◆ WHAT TO WORK ON: Leaving out the pictures, write out exactly each line from the line with "Task: Delete Default" through the close of the listing below.

◆ EXCERPTED DATA:
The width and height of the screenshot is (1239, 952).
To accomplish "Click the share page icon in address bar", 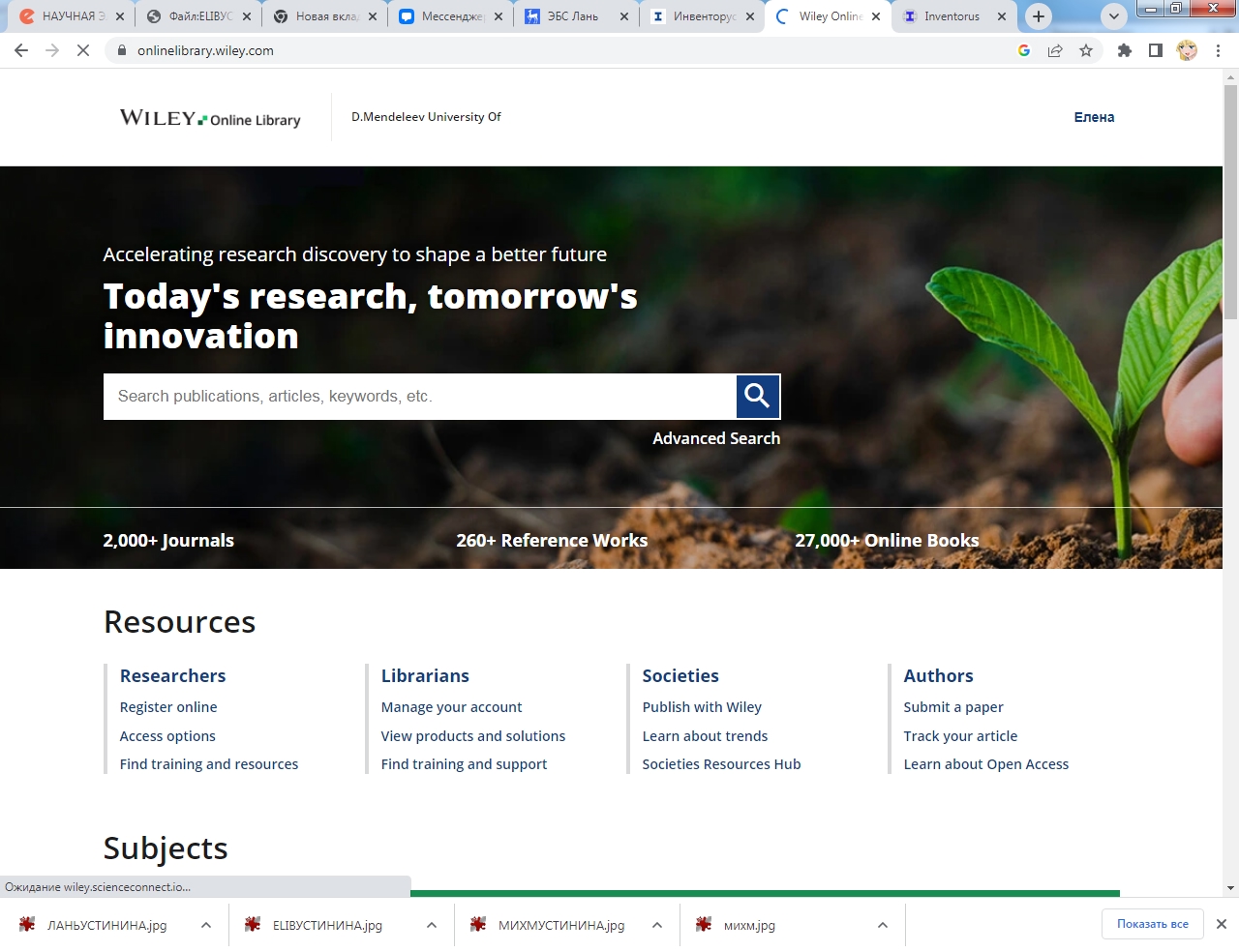I will pos(1055,50).
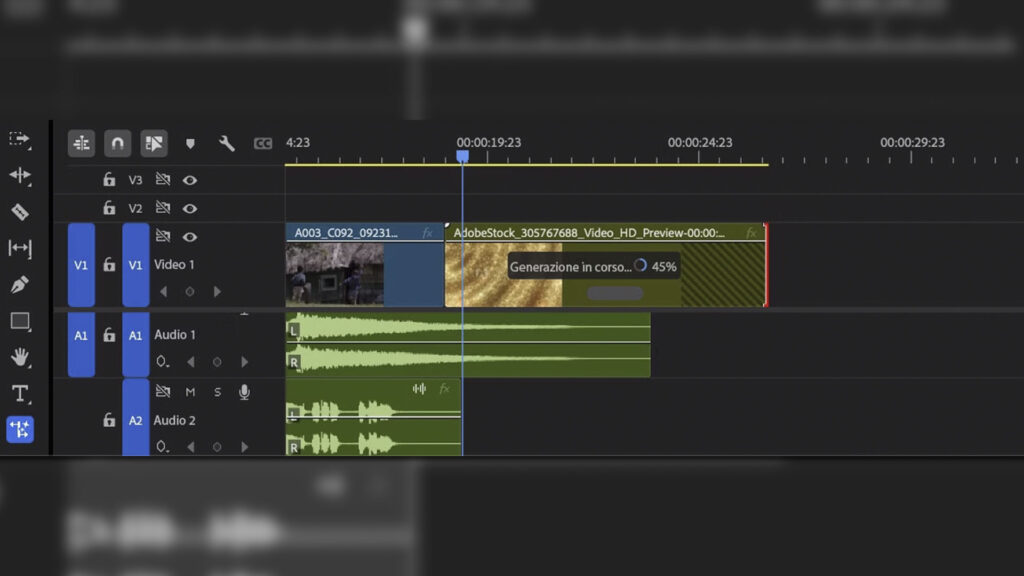Toggle Snap in timeline magnet button
The image size is (1024, 576).
118,144
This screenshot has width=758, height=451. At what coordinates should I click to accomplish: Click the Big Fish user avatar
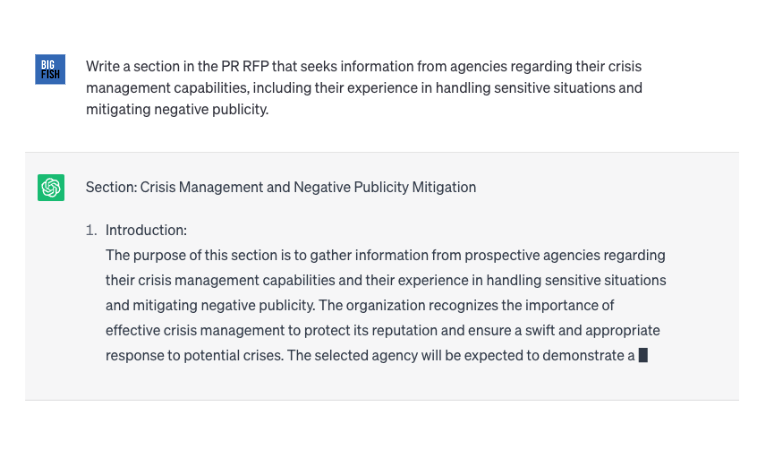50,70
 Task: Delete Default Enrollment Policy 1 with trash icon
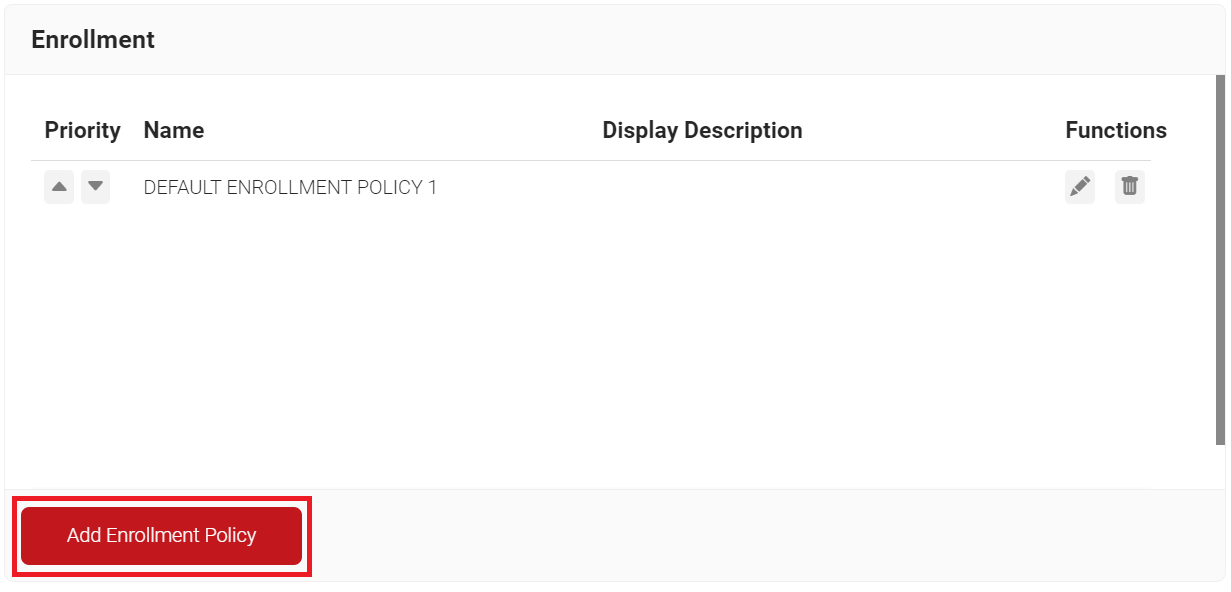pos(1130,187)
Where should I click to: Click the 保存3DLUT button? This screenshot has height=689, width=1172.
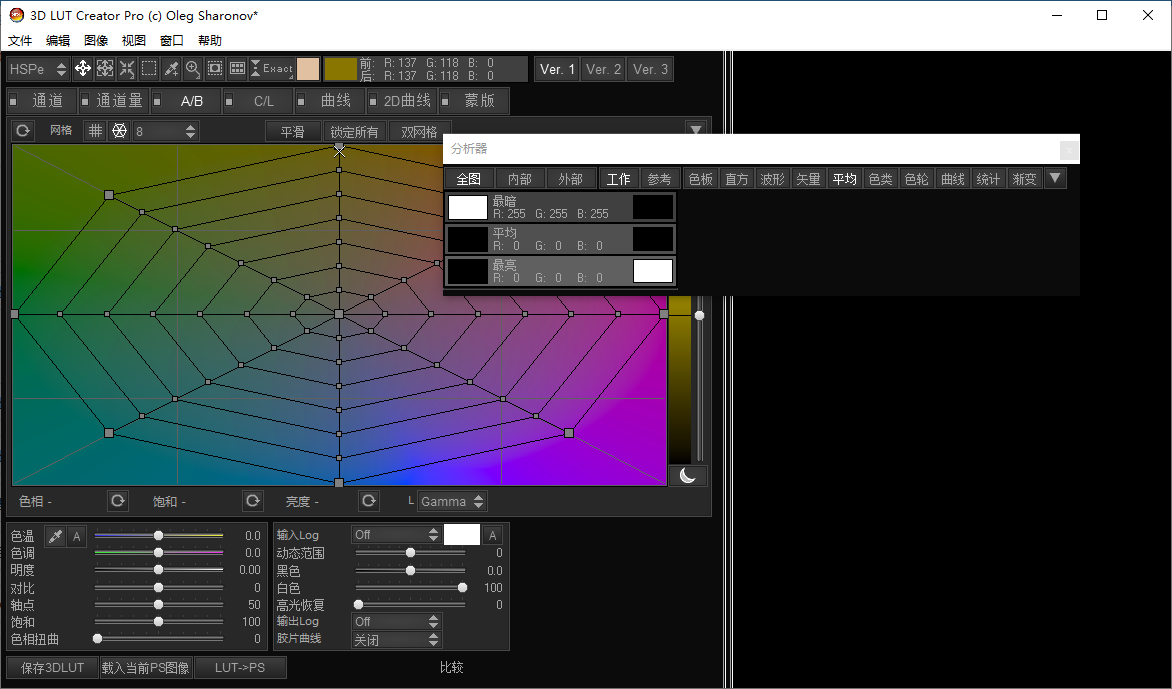point(52,667)
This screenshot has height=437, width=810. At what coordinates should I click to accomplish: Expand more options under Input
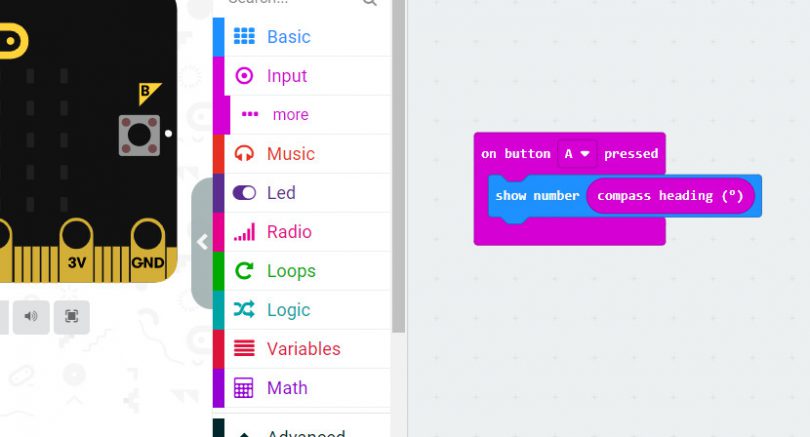tap(290, 115)
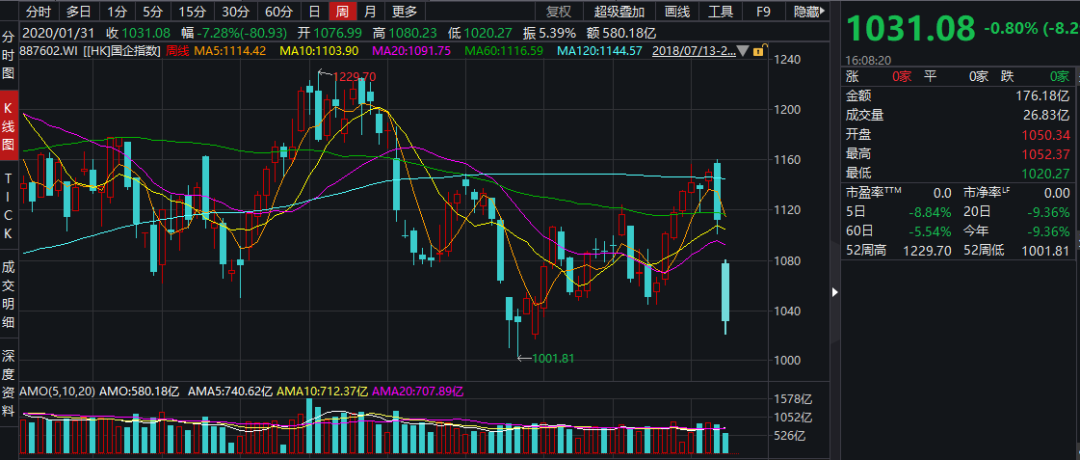Switch to the 月 monthly chart tab

pos(370,11)
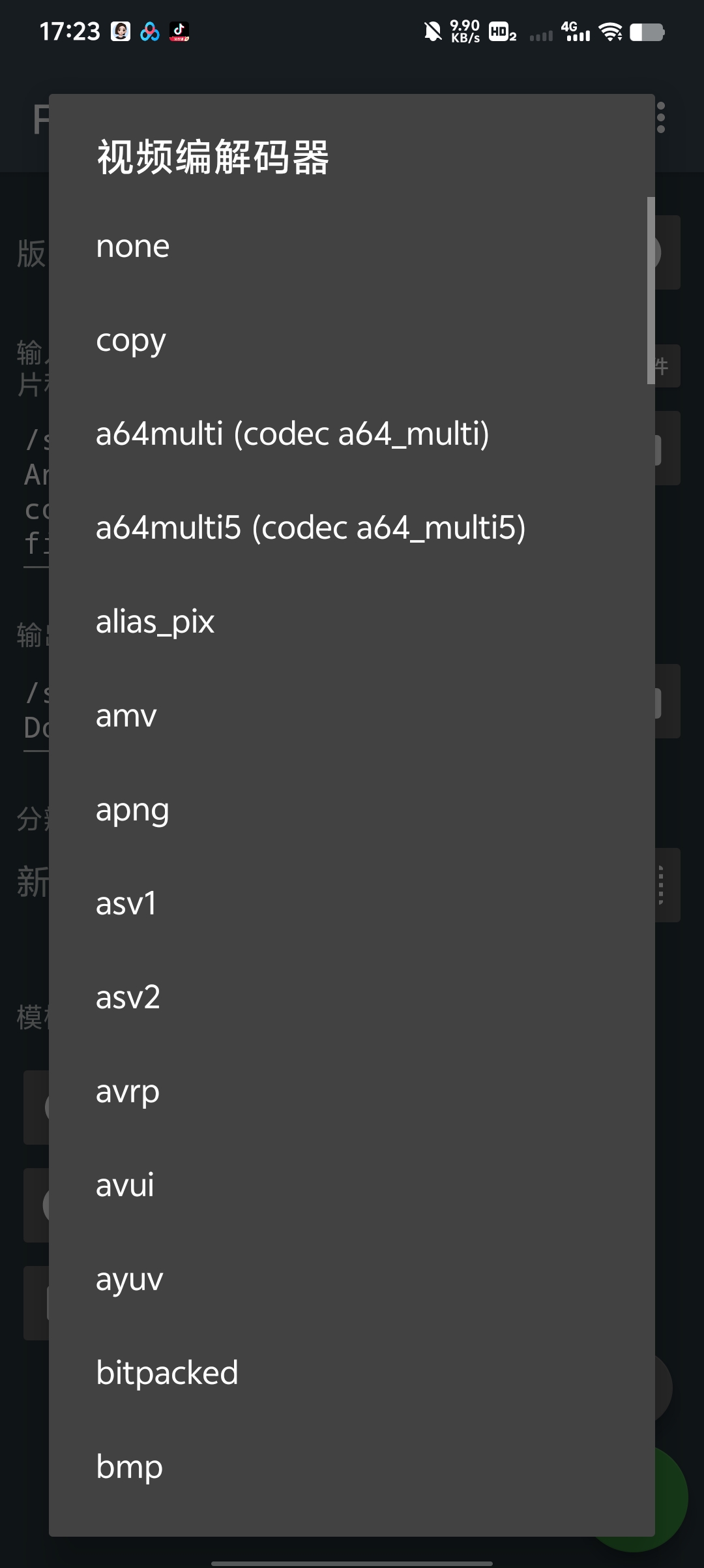Tap the Wi-Fi status bar icon
This screenshot has width=704, height=1568.
[611, 31]
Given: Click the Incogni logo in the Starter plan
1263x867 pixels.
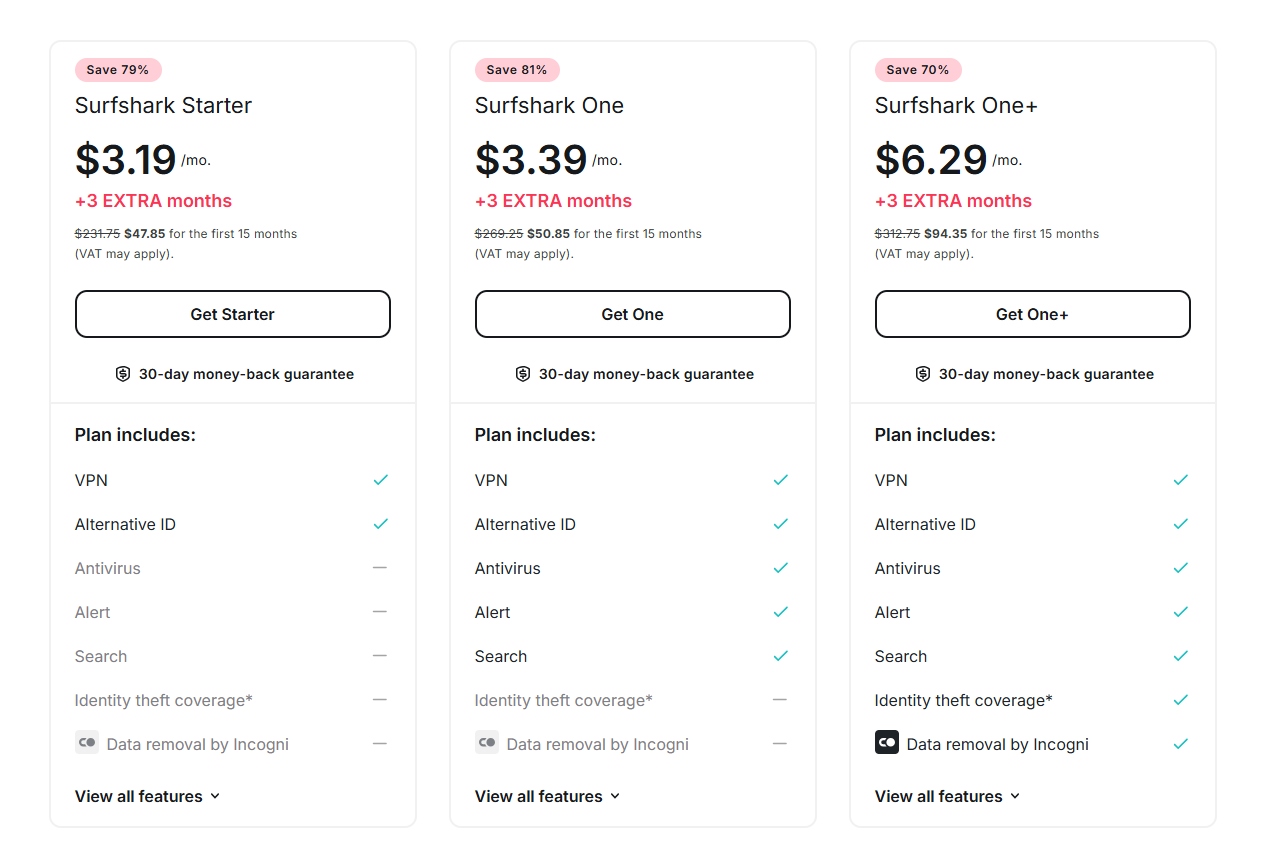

◆ EXPECTED ANSWER:
 Task: Delete Default Enrollment Policy 1 with trash icon
pos(1130,187)
Where should I click to: Click the 保存3DLUT button? This screenshot has height=689, width=1172.
point(52,667)
This screenshot has height=437, width=810. At what coordinates should I click to accomplish: Expand more options under Input
tap(290, 115)
Switch to the 月 monthly chart tab

pos(370,11)
Tap the Wi-Fi status bar icon
This screenshot has width=704, height=1568.
[611, 31]
Given: Click the Incogni logo in the Starter plan
1263x867 pixels.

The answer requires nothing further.